(Saved data entries)
====

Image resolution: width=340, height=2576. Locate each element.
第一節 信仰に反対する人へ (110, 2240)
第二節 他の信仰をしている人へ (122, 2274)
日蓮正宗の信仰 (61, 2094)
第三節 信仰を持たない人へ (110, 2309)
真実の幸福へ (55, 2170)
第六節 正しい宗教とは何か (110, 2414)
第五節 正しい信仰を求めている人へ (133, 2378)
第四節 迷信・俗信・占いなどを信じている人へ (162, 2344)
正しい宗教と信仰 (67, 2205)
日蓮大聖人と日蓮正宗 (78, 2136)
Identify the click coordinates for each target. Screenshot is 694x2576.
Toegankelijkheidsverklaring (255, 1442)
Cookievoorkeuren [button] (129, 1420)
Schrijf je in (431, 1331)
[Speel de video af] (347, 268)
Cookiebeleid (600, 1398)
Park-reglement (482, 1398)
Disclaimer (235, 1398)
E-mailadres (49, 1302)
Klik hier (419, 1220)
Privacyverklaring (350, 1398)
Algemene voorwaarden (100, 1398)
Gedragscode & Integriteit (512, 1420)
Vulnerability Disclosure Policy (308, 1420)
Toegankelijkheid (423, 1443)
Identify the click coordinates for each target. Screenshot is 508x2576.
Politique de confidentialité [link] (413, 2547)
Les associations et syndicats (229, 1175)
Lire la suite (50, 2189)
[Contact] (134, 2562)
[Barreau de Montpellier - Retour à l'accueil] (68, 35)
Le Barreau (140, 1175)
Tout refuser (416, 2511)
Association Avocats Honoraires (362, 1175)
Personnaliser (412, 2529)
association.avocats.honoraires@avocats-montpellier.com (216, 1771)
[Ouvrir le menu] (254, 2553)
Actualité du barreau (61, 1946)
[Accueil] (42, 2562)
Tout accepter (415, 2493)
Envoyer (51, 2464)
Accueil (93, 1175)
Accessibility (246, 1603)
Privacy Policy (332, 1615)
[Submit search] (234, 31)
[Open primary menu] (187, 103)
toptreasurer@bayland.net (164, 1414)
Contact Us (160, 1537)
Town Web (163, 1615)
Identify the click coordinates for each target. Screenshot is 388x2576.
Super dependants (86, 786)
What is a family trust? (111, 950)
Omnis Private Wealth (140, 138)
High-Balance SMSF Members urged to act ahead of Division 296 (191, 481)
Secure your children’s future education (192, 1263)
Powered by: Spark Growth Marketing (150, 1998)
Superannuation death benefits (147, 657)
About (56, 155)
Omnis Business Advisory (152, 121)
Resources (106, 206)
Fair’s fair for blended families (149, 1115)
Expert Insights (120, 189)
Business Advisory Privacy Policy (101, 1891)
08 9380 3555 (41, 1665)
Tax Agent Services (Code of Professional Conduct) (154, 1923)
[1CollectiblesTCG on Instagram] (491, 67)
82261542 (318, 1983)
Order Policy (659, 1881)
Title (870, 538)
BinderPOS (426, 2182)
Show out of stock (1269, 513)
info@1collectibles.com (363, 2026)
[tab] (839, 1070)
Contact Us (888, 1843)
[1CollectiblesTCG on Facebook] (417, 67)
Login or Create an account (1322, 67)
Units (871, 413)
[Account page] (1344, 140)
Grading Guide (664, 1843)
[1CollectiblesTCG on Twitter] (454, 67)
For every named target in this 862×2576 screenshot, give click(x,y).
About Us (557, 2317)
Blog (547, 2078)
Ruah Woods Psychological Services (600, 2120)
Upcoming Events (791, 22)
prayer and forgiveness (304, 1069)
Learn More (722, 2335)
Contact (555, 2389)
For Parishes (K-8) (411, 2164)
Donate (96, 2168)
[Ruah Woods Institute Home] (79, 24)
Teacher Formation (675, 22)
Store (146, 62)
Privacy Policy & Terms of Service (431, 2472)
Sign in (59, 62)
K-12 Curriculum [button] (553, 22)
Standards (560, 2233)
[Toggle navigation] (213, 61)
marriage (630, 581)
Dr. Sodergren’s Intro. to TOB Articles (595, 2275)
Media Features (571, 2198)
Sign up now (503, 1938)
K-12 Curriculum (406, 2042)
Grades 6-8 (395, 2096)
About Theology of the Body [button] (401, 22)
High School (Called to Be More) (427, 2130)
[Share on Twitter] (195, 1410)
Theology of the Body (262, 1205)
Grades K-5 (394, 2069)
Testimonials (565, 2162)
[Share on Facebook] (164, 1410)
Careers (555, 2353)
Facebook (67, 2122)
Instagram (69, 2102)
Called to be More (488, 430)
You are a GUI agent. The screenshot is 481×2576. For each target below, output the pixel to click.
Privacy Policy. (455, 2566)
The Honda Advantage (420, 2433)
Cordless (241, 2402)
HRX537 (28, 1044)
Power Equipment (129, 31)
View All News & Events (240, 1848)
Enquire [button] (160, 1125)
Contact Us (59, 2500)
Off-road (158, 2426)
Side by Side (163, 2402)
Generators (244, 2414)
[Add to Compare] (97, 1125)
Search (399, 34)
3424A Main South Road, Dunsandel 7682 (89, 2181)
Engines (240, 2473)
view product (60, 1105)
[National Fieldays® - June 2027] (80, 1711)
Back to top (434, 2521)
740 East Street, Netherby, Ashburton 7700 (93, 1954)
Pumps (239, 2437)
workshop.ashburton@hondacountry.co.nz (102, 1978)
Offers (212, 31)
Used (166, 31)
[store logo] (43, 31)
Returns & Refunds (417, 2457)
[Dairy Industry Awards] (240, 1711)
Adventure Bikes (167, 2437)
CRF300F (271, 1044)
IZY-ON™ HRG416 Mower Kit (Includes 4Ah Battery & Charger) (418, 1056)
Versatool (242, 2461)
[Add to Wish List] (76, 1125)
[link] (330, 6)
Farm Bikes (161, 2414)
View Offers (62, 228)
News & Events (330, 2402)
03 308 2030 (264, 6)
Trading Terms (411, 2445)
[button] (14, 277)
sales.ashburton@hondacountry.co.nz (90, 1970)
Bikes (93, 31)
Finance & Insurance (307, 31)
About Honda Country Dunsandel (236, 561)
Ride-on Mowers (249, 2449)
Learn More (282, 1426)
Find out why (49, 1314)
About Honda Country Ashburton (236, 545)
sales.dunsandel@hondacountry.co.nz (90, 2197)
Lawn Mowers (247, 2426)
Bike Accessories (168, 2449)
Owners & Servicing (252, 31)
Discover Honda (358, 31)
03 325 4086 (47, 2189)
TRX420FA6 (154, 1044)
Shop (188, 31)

====

Write every entry out again. Leave each one exactly as it is.

Image resolution: width=340, height=2576. Locate each element.
第一節 信仰に反対する人へ (110, 2240)
第二節 他の信仰をしている人へ (122, 2274)
日蓮正宗の信仰 (61, 2094)
第三節 信仰を持たない人へ (110, 2309)
真実の幸福へ (55, 2170)
第六節 正しい宗教とは何か (110, 2414)
第五節 正しい信仰を求めている人へ (133, 2378)
第四節 迷信・俗信・占いなどを信じている人へ (162, 2344)
正しい宗教と信仰 (67, 2205)
日蓮大聖人と日蓮正宗 (78, 2136)
Identify the click coordinates for each target. Screenshot is 694x2576.
Toegankelijkheidsverklaring (255, 1442)
Cookievoorkeuren [button] (129, 1420)
Schrijf je in (431, 1331)
[Speel de video af] (347, 268)
Cookiebeleid (600, 1398)
Park-reglement (482, 1398)
Disclaimer (235, 1398)
E-mailadres (49, 1302)
Klik hier (419, 1220)
Privacyverklaring (350, 1398)
Algemene voorwaarden (100, 1398)
Gedragscode & Integriteit (512, 1420)
Vulnerability Disclosure Policy (308, 1420)
Toegankelijkheid (423, 1443)
Identify the click coordinates for each target. Screenshot is 508x2576.
Politique de confidentialité [link] (413, 2547)
Les associations et syndicats (229, 1175)
Lire la suite (50, 2189)
[Contact] (134, 2562)
[Barreau de Montpellier - Retour à l'accueil] (68, 35)
Le Barreau (140, 1175)
Tout refuser (416, 2511)
Association Avocats Honoraires (362, 1175)
Personnaliser (412, 2529)
association.avocats.honoraires@avocats-montpellier.com (216, 1771)
[Ouvrir le menu] (254, 2553)
Actualité du barreau (61, 1946)
[Accueil] (42, 2562)
Tout accepter (415, 2493)
Envoyer (51, 2464)
Accueil (93, 1175)
Accessibility (246, 1603)
Privacy Policy (332, 1615)
[Submit search] (234, 31)
[Open primary menu] (187, 103)
toptreasurer@bayland.net (164, 1414)
Contact Us (160, 1537)
Town Web (163, 1615)
Identify the click coordinates for each target. Screenshot is 388x2576.
Super dependants (86, 786)
What is a family trust? (111, 950)
Omnis Private Wealth (140, 138)
High-Balance SMSF Members urged to act ahead of Division 296 (191, 481)
Secure your children’s future education (192, 1263)
Powered by: Spark Growth Marketing (150, 1998)
Superannuation death benefits (147, 657)
About (56, 155)
Omnis Business Advisory (152, 121)
Resources (106, 206)
Fair’s fair for blended families (149, 1115)
Expert Insights (120, 189)
Business Advisory Privacy Policy (101, 1891)
08 9380 3555 (41, 1665)
Tax Agent Services (Code of Professional Conduct) (154, 1923)
[1CollectiblesTCG on Instagram] (491, 67)
82261542 (318, 1983)
Order Policy (659, 1881)
Title (870, 538)
BinderPOS (426, 2182)
Show out of stock (1269, 513)
info@1collectibles.com (363, 2026)
[tab] (839, 1070)
Contact Us (888, 1843)
[1CollectiblesTCG on Facebook] (417, 67)
Login or Create an account (1322, 67)
Units (871, 413)
[Account page] (1344, 140)
Grading Guide (664, 1843)
[1CollectiblesTCG on Twitter] (454, 67)
For every named target in this 862×2576 screenshot, give click(x,y).
About Us (557, 2317)
Blog (547, 2078)
Ruah Woods Psychological Services (600, 2120)
Upcoming Events (791, 22)
prayer and forgiveness (304, 1069)
Learn More (722, 2335)
Contact (555, 2389)
For Parishes (K-8) (411, 2164)
Donate (96, 2168)
[Ruah Woods Institute Home] (79, 24)
Teacher Formation (675, 22)
Store (146, 62)
Privacy Policy & Terms of Service (431, 2472)
Sign in (59, 62)
K-12 Curriculum [button] (553, 22)
Standards (560, 2233)
[Toggle navigation] (213, 61)
marriage (630, 581)
Dr. Sodergren’s Intro. to TOB Articles (595, 2275)
Media Features (571, 2198)
Sign up now (503, 1938)
K-12 Curriculum (406, 2042)
Grades 6-8 (395, 2096)
About Theology of the Body [button] (401, 22)
High School (Called to Be More) (427, 2130)
[Share on Twitter] (195, 1410)
Theology of the Body (262, 1205)
Grades K-5 (394, 2069)
Testimonials (565, 2162)
[Share on Facebook] (164, 1410)
Careers (555, 2353)
Facebook (67, 2122)
Instagram (69, 2102)
Called to be More (488, 430)
You are a GUI agent. The screenshot is 481×2576. For each target below, output the pixel to click.
Privacy Policy. (455, 2566)
The Honda Advantage (420, 2433)
Cordless (241, 2402)
HRX537 (28, 1044)
Power Equipment (129, 31)
View All News & Events (240, 1848)
Enquire [button] (160, 1125)
Contact Us (59, 2500)
Off-road (158, 2426)
Side by Side (163, 2402)
Generators (244, 2414)
[Add to Compare] (97, 1125)
Search (399, 34)
3424A Main South Road, Dunsandel 7682 (89, 2181)
Engines (240, 2473)
view product (60, 1105)
[National Fieldays® - June 2027] (80, 1711)
Back to top (434, 2521)
740 East Street, Netherby, Ashburton 7700 (93, 1954)
Pumps (239, 2437)
workshop.ashburton@hondacountry.co.nz (102, 1978)
Offers (212, 31)
Used (166, 31)
[store logo] (43, 31)
Returns & Refunds (417, 2457)
[Dairy Industry Awards] (240, 1711)
Adventure Bikes (167, 2437)
CRF300F (271, 1044)
IZY-ON™ HRG416 Mower Kit (Includes 4Ah Battery & Charger) (418, 1056)
Versatool (242, 2461)
[Add to Wish List] (76, 1125)
[link] (330, 6)
Farm Bikes (161, 2414)
View Offers (62, 228)
News & Events (330, 2402)
03 308 2030 (264, 6)
Trading Terms (411, 2445)
[button] (14, 277)
sales.ashburton@hondacountry.co.nz (90, 1970)
Bikes (93, 31)
Finance & Insurance (307, 31)
About Honda Country Dunsandel (236, 561)
Ride-on Mowers (249, 2449)
Learn More (282, 1426)
Find out why (49, 1314)
About Honda Country Ashburton (236, 545)
sales.dunsandel@hondacountry.co.nz (90, 2197)
Lawn Mowers (247, 2426)
Bike Accessories (168, 2449)
Owners & Servicing (252, 31)
Discover Honda (358, 31)
03 325 4086 (47, 2189)
TRX420FA6 (154, 1044)
Shop (188, 31)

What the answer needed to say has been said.